Children Will Never ‘Listen’

I hesitated to write this. This is not because I doubt myself. It’s because I’m an incredibly thoughtful person, and I don’t want to hurt people. But, I don’t know. Something pushed me to write this, which was probably 1) the truth of what I am saying and 2) a general thought that people are hardier than most give credit for.

Ok. Here it is. Your children will never “listen” to you. They definitely will never “just listen” to you. They aren’t designed to do this. This will not happen.

Let’s break down what is meant when someone says, “My child isn’t listening!” What is really meant is “My child isn’t obeying.” Whether or not they hear and understand you is not the issue. They are not complying. They are not putting their shoes on, won’t stop hitting their sibling, or keep touching something they shouldn’t touch. How much different would it be if instead of saying “My child isn’t listening,” more people described it as it is, “My child isn’t obeying.”

The Default is Rocky, not Calm

The problem is in the expectation. This is something I am going to be deeply challenging. The expectation is that adult life is catered to. The expectation is that as a child moves into an adult space, as they do when they are simply born. As they do, the expectation is that they will, with a few words of explanation from the adult, “listen,” i.e. comply. It’s seen that this is how it should go. The expectation is that most of life is calm, and children are mostly calm and play independently, and everything continues on as normal. And then, wut. This child comes along that isn’t doing ask asked.

We cannot ever expect that a child will simply listen to adults. We need to invest in the right relationship with our child and the right language with which to speak to them to gain their trust. This exact space where a parent expect a child to listen is where they have to get their parenting mojo on. You need to figure out a way to come up with a solution to this problem. What is needed here is conflict resolution. I am so strong in my advocacy that child development is not something we should ever control that I no longer call it “discipline.” At no point should we try to influence a child’s core, through punishment or negligence (such as “ignoring the behavior so you don’t feed the attention”) in order to get them to do anything. What you have here is not a bad child. You have a conflict of interest. Something that the child wants or needs is not being satisfied, and they are telling you the only way they can: by acting out, getting angry, defying you. You need to get in their world, somehow. I have all sorts of ideas of how to do that here on my Observant Mom page. I tried to condense it as best I could into The Shortest Explanation Possible of Nonpunitive Parenting. The most important thing you can do is garner their trust. They need to feel that you usually satisfy their needs–so there is no need to resist you. Punishment erodes this trust.

_Stored data_
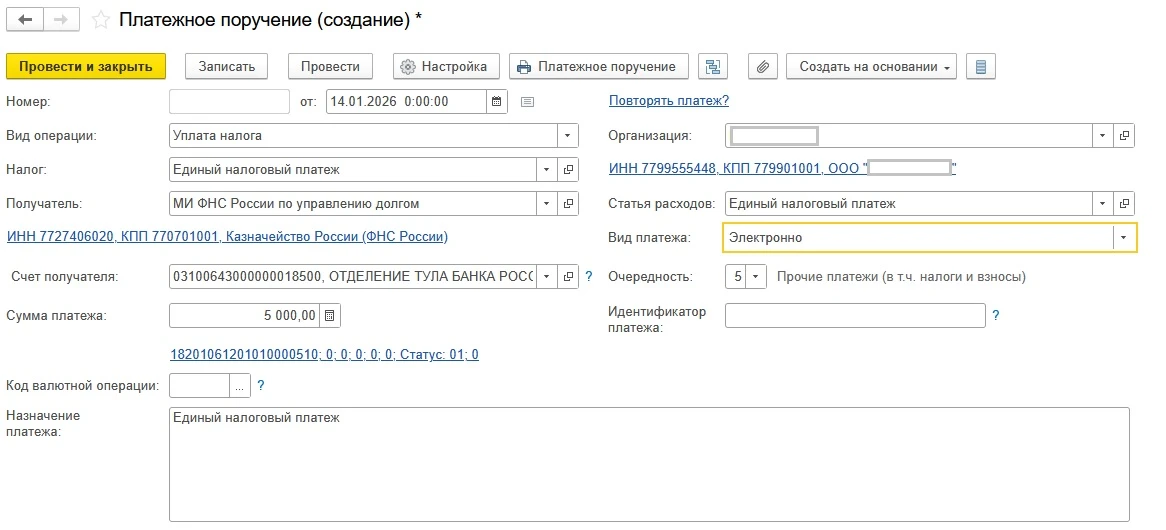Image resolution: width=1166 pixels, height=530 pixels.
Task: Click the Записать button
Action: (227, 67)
---
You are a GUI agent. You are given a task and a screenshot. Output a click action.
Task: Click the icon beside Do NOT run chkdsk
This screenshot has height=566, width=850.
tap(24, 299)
---
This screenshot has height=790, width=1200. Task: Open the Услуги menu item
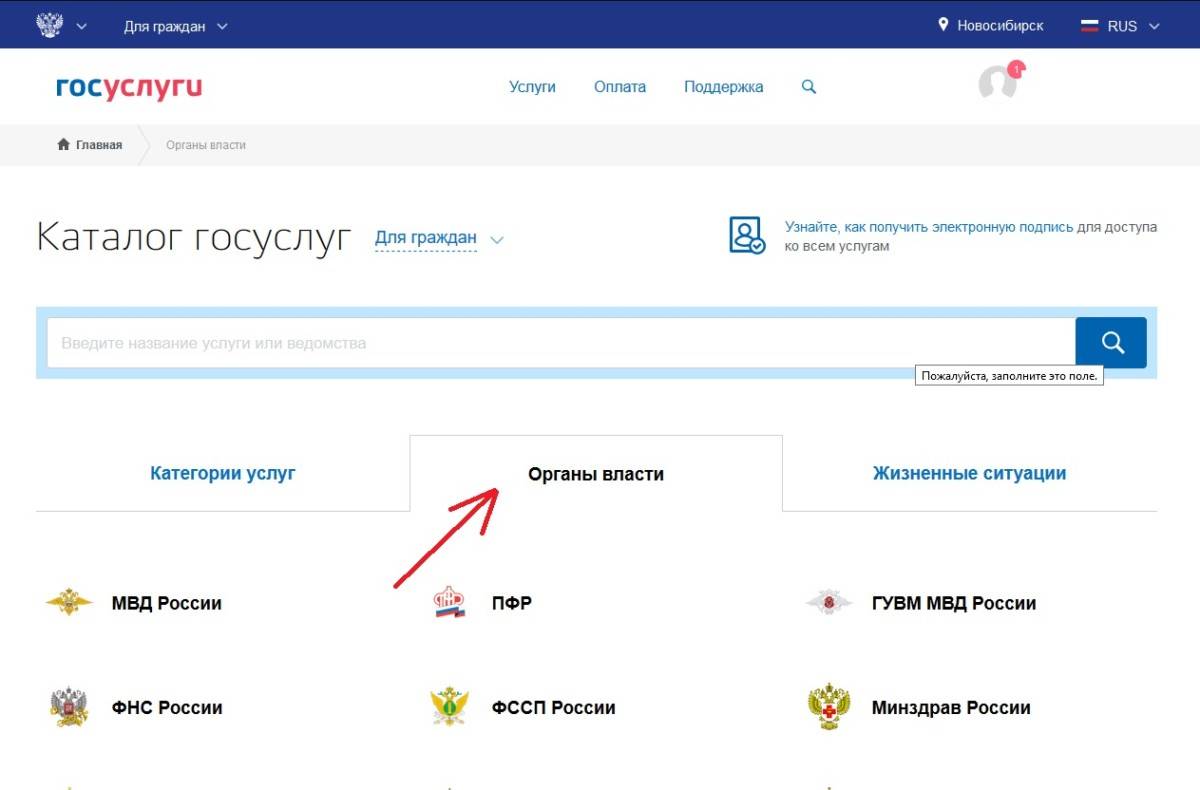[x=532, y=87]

_To-do list_
A. Set down the passage of the essay on children not "listening" that lies between "I hesitated to" and "will not happen.", inclusive.
B. From the essay on children not "listening," list every behavior it names as an example of a child not complying.
C. Write what comes next in the essay on children not "listening," picking up after its last sentence.

_Outputs by task_
A.
I hesitated to write this. This is not because I doubt myself. It’s because I’m an incredibly thoughtful person, and I don’t want to hurt people. But, I don’t know. Something pushed me to write this, which was probably 1) the truth of what I am saying and 2) a general thought that people are hardier than most give credit for.

Ok. Here it is. Your children will never “listen” to you. They definitely will never “just listen” to you. They aren’t designed to do this. This will not happen.

B.
- Not putting their shoes on
- Won't stop hitting their sibling
- Keep touching something they shouldn't touch

C.
Tabula Rasa (“Blank”) versus Child Development

The attitudes towards children are really what needs to change. We are still living with remnants of the idea that children should be, or even can be, “seen but not heard.” The attitudes toward human nature that dominated the 20th century are that people are “blank.” That is, they are born blank inside, and what values they are exposed to or adopt determine their very being. This blank slate idea lends itself to the idea that a child is just an empty vessel that has no gripping, nonnegotiable thoughts and needs. Children are mostly calm and if around the right influences, they will be calm and educated, and if around the wrong ones, they turn out “bad.”

I hope my work (as well as many others) starts to change this–or maybe drives a stake through the heart of the old thought patterns. My work documents the age-related stages children go through. At first, children become more demanding, but these are times when their brain is upgrading. After the demanding phase, they have astonishing new abilities. In other words, all children–even the most educated, the most loved, the most “disciplined”–will at times be “bad.” Get it out of your head that anyone, anywhere has perfectly calm children at all times. Get it out of your head that you’ll never be “that” mom with the crying kid in public. This is a life problem that will be in your lap.

I wrote a book that is yet published called Towards Liberalism, which I will advertise on this page in the future, in which I challenge this idea of a blank slate theory and what it means for child development. I argue liberalism is 1) the study of the natural world and 2) the rejection of punitive means. I hope you see how integral that idea is to this work on child development I do.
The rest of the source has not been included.